El ahorro de los asturianos ha encogido en mil millones de euros, según cuenta el periódico. Como son las poblaciones más envejecidas las que tienen mejor provisto el calceto, resulta razonable pensar que sea la Asturias de los jubilados una de las comunidades más afectadas por la merma de los depósitos bancarios.

Mientas los ciudadanos, a cuenta de la inflación, han pedido poder adquisitivo, las arcas estatales y autonómicas han engordado sobremanera gracias a los impuestos que, como el IVA, gravan a los productos encarecidos. He ahí la obtusa contradicción: lo que es malo para el común resulta oneroso para el Estado, ese leviatán que cada vez nos protege menos y nos sale más caro.

Echen la cuenta: han subido el gas, la electricidad, los carburantes y los alimentos. O sea, todo de lo que no se puede prescindir, porque hay que comer cada día, poner la lavadora, encender la luz y coger el coche para acudir al trabajo. Se trata de bienes tan inelásticos desde el punto de vista de la demanda que no se pueden sustituir, salvo que vayamos a lavar la ropa al pilón, encendamos velas por la noche, nos desplacemos a pinrel o nos alimentemos del aire, como famélicos faquires.
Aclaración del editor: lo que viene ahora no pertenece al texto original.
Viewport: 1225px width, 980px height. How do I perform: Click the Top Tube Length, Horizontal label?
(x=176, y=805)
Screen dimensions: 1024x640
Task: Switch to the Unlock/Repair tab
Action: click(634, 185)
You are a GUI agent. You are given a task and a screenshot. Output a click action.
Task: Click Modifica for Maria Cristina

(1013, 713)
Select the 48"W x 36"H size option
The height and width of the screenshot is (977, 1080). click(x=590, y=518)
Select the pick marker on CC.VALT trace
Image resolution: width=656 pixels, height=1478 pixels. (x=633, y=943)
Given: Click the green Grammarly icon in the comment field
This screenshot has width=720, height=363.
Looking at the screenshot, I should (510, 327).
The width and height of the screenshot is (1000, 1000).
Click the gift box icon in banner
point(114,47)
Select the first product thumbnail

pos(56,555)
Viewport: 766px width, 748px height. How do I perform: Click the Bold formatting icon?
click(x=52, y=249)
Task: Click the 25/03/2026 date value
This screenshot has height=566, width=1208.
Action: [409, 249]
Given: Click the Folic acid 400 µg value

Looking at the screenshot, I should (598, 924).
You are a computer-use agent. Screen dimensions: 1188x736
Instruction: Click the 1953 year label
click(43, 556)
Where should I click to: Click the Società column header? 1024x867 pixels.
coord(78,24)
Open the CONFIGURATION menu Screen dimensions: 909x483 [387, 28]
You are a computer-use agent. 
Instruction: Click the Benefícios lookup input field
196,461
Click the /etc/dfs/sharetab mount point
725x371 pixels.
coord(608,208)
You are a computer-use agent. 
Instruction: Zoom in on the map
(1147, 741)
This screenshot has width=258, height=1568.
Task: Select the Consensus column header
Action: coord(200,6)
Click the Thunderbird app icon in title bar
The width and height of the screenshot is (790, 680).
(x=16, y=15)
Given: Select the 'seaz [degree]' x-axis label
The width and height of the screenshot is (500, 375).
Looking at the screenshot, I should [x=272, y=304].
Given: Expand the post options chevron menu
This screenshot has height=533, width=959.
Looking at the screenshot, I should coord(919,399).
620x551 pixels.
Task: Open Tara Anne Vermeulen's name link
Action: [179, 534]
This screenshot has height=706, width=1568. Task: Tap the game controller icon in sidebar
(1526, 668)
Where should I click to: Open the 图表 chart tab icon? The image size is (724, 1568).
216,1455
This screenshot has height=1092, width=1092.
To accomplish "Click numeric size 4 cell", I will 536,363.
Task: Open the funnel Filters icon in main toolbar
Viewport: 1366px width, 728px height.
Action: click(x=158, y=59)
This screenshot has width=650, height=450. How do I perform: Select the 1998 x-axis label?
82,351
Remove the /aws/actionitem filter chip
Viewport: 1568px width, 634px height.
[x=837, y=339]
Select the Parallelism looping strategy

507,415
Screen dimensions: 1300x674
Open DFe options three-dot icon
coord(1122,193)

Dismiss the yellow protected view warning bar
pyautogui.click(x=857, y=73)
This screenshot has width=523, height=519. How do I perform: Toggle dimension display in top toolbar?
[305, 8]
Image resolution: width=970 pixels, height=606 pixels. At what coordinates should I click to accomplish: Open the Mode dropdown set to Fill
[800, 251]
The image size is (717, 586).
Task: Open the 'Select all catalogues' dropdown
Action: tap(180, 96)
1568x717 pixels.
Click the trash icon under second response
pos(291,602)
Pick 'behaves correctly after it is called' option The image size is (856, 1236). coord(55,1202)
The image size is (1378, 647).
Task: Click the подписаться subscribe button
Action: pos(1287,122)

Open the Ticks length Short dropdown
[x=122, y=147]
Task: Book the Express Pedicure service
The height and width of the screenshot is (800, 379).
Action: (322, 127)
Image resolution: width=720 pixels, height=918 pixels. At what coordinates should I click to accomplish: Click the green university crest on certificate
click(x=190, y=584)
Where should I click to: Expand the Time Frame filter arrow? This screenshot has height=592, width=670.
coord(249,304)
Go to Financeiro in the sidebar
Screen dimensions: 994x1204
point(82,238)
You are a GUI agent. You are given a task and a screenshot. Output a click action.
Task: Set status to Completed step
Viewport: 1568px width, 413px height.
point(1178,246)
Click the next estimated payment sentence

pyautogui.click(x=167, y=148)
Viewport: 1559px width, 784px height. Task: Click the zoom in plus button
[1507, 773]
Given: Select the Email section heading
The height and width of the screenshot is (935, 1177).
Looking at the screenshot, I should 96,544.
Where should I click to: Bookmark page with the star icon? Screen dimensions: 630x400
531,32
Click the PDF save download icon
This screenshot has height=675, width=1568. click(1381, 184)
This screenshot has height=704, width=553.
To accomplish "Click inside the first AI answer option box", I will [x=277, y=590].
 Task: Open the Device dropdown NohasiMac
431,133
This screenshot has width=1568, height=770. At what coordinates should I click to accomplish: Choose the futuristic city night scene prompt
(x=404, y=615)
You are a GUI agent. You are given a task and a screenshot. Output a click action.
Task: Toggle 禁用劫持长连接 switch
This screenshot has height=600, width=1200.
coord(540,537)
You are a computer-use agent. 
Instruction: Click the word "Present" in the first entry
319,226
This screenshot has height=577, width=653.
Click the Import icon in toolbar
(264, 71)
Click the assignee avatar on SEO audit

De todos los bienes y servicios cuyo precio rastrea mensualmente el INE solo doce han bajado de precio. La mayoría de ellos vinculados al transporte, por el efecto de la rebajas de los bonos para autobuses y trenes y por el fin del periodo de pago de algunas autopistas. Hasta en eso lleva peor parte Asturias, que sigue retratándose al paso rodado por el Huerna.

Solo han reducido su precio los teléfonos móviles, los ordenadores y las gafas graduadas. O sea, que los que mandan quieren que hablemos más para compensar que comamos menos. Por lo demás, aprovechen la ganga y cambien de lentes, a ver si así dejamos de contemplar la realidad borrosa con aumento de culo de vaso.